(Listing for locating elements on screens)
______________________________

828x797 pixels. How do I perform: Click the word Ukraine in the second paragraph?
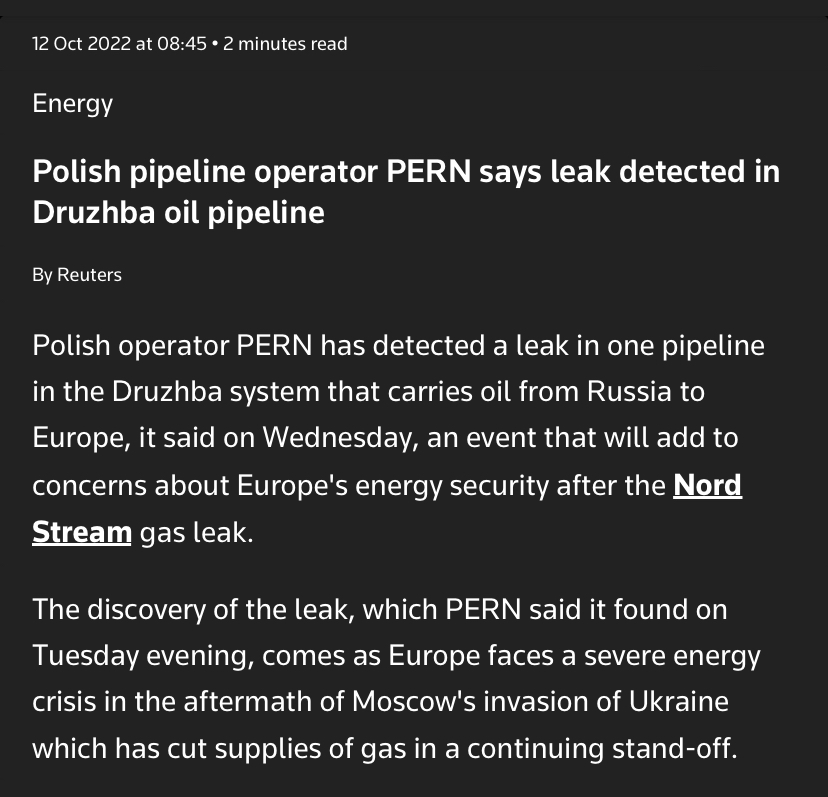pyautogui.click(x=679, y=702)
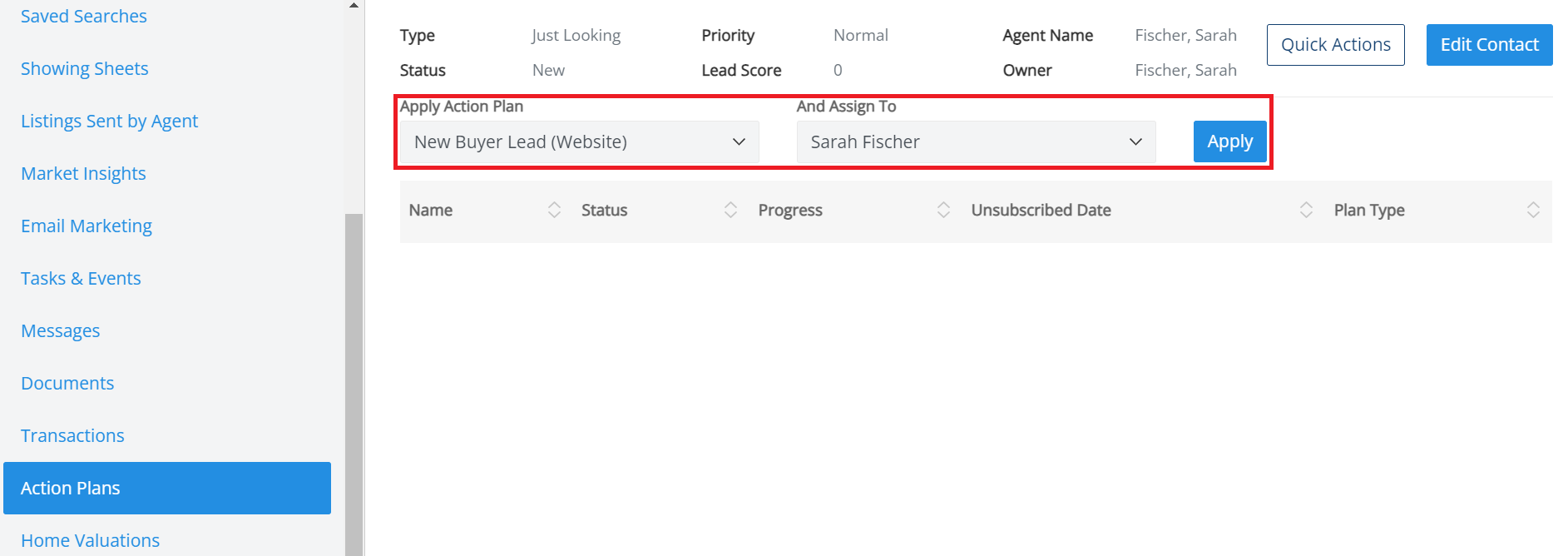Go to Market Insights

[83, 173]
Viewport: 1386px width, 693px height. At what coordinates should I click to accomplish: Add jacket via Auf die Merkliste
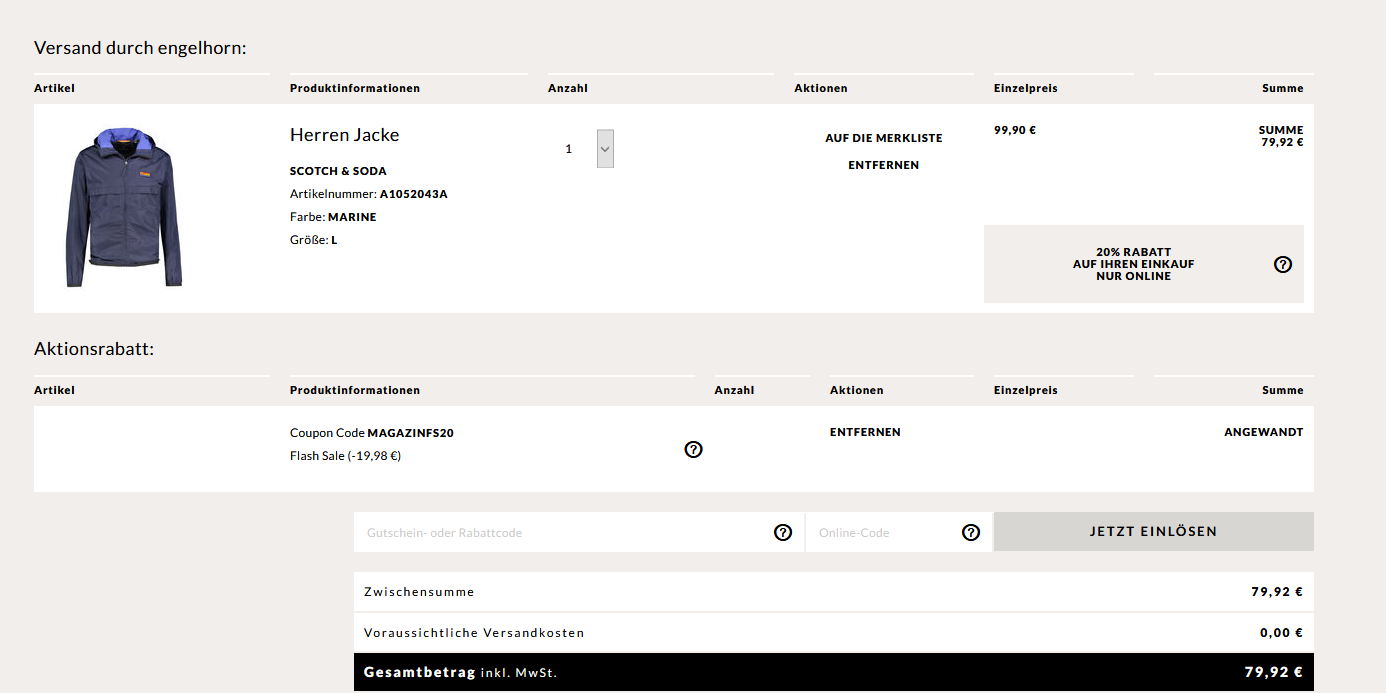click(883, 138)
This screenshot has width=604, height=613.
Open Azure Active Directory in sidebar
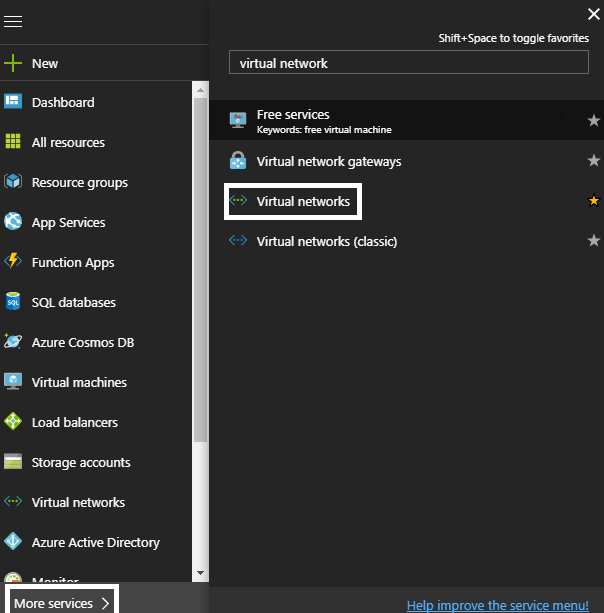click(x=95, y=542)
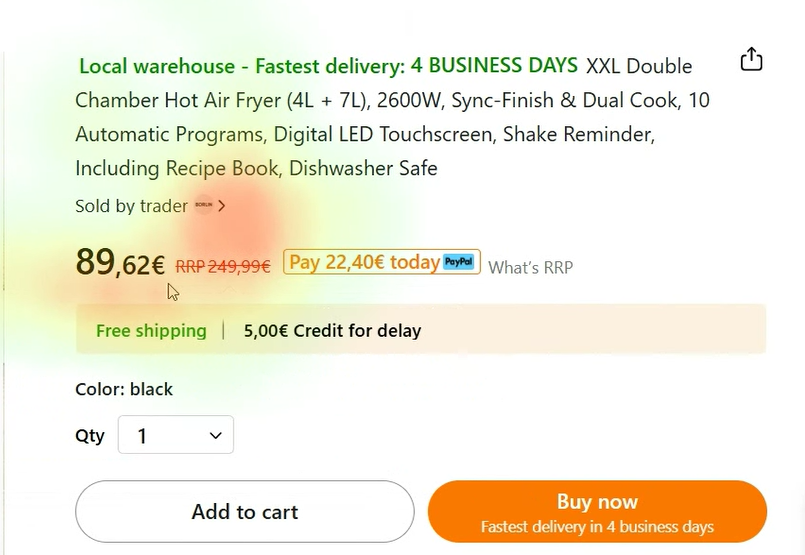The height and width of the screenshot is (555, 805).
Task: Click the share icon beside product title
Action: tap(751, 60)
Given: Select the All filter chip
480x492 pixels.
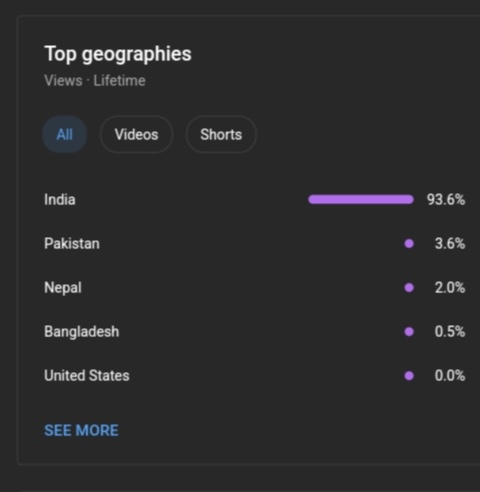Looking at the screenshot, I should (x=65, y=135).
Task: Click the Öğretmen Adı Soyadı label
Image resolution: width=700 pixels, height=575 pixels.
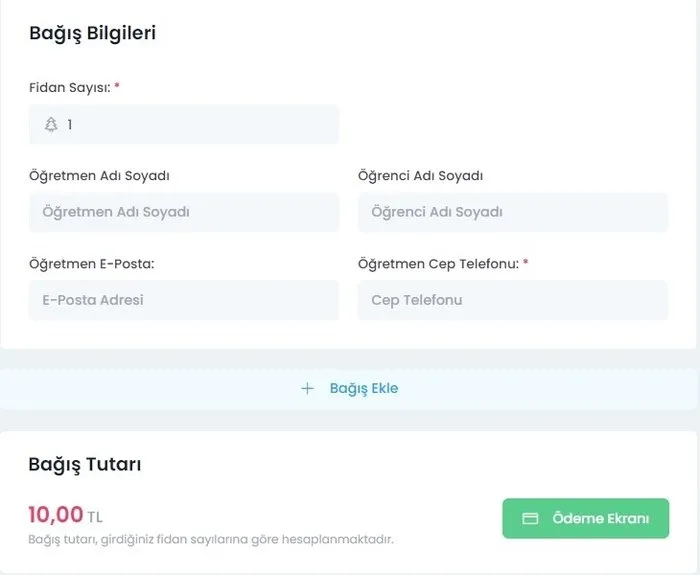Action: [x=99, y=176]
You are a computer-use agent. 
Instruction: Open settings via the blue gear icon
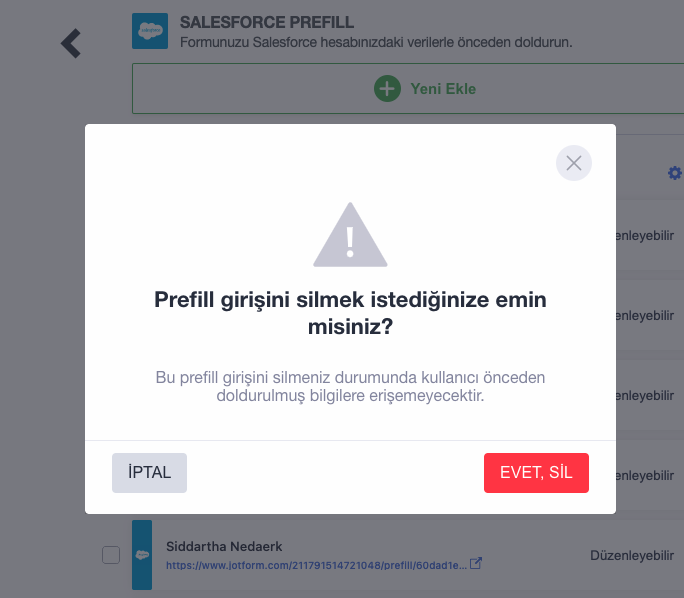point(675,173)
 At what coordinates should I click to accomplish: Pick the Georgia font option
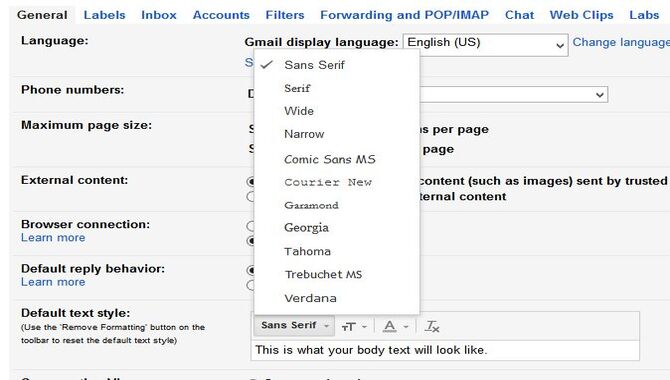pos(306,228)
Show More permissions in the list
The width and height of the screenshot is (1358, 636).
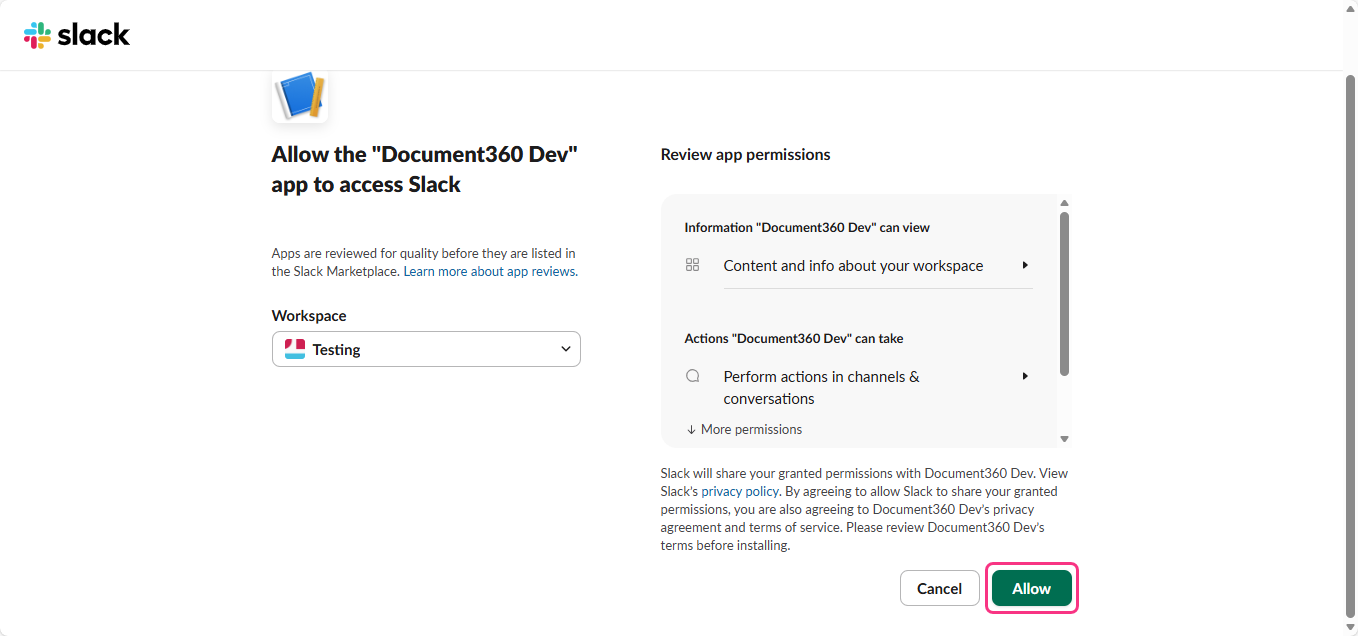(x=744, y=429)
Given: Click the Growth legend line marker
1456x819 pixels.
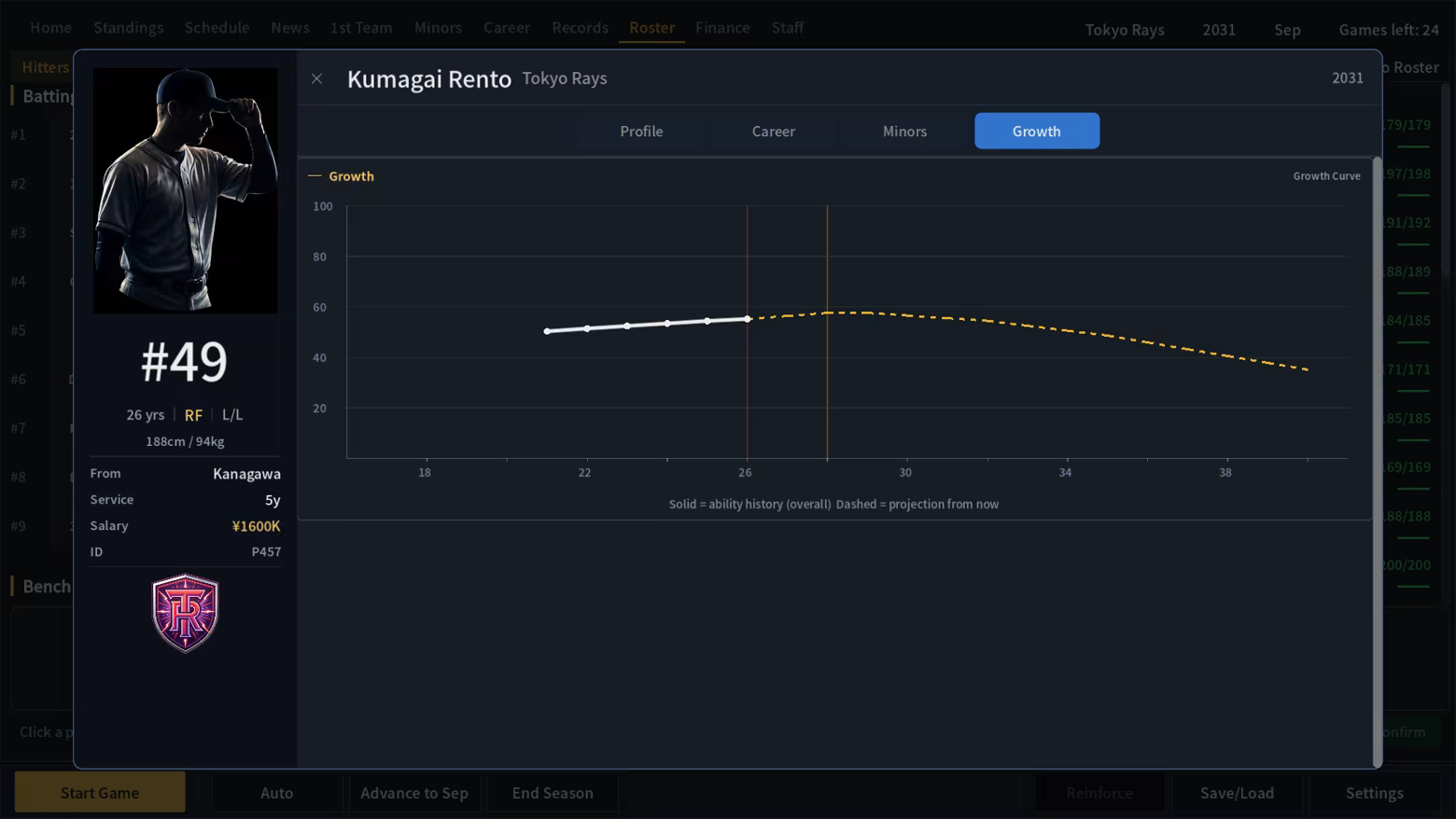Looking at the screenshot, I should pyautogui.click(x=315, y=175).
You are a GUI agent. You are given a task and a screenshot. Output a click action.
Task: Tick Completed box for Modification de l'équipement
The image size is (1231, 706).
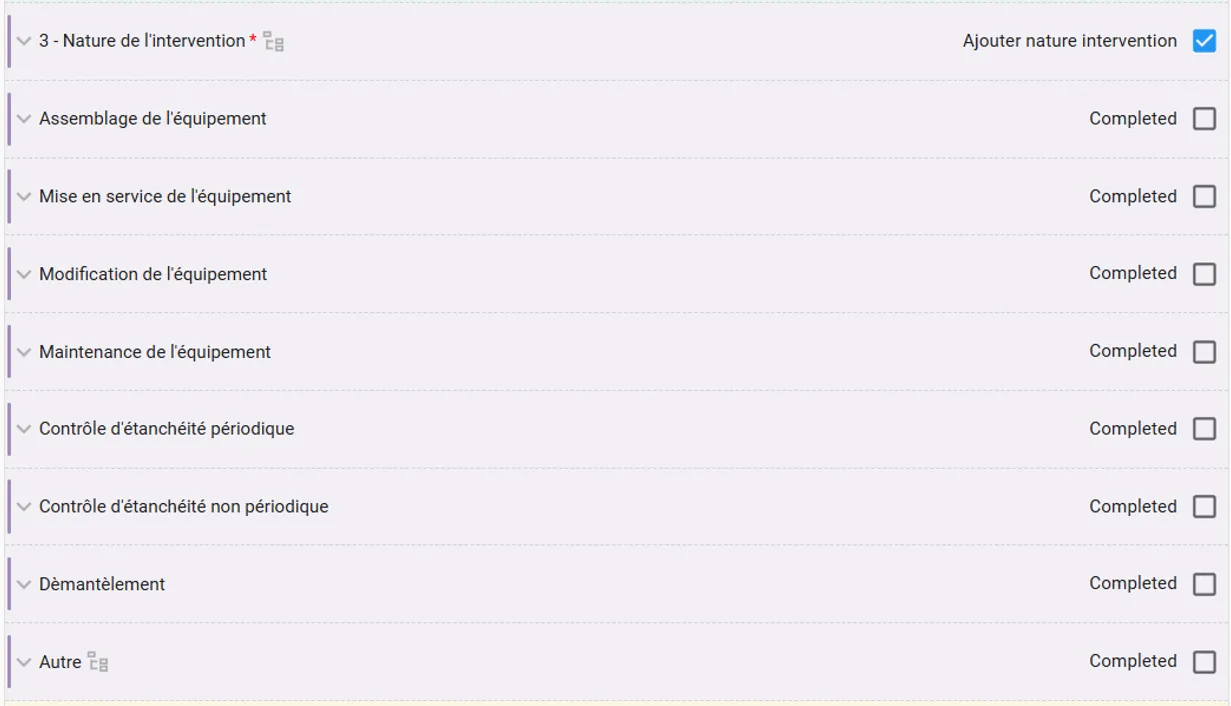(x=1204, y=274)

______________________________

_Work to be completed:_ Please reproduce the whole listing above with every "pixels" replaced by "px" and nothing else changed. Omit the pictures from your answer.

_Exercise response:_
828x797 px. How do I perform: Click the word Ukraine in the second paragraph?
pyautogui.click(x=679, y=702)
Go to Market Insights

[83, 173]
Viewport: 1386px width, 693px height. At what coordinates should I click to accomplish: Add jacket via Auf die Merkliste
click(883, 138)
This screenshot has width=604, height=613.
Open Azure Active Directory in sidebar
click(x=95, y=542)
The height and width of the screenshot is (555, 805).
Task: Click the share icon beside product title
Action: tap(751, 60)
Given: Select the All filter chip
480x492 px.
Looking at the screenshot, I should (x=65, y=135).
Task: Click the Öğretmen Adı Soyadı label
Image resolution: width=700 px, height=575 px.
Action: [x=99, y=176]
You are a computer-use agent. 
Instruction: Open settings via the blue gear icon
point(675,173)
 At what coordinates should I click to accomplish: Pick the Georgia font option
pos(306,228)
Show More permissions in the list
The width and height of the screenshot is (1358, 636).
(x=744, y=429)
Given: Click the Growth legend line marker
1456x819 px.
Looking at the screenshot, I should pyautogui.click(x=315, y=175).
You are a GUI agent. You are given a task and a screenshot. Output a click action.
Task: Tick Completed box for Modification de l'équipement
The image size is (1231, 706).
(x=1204, y=274)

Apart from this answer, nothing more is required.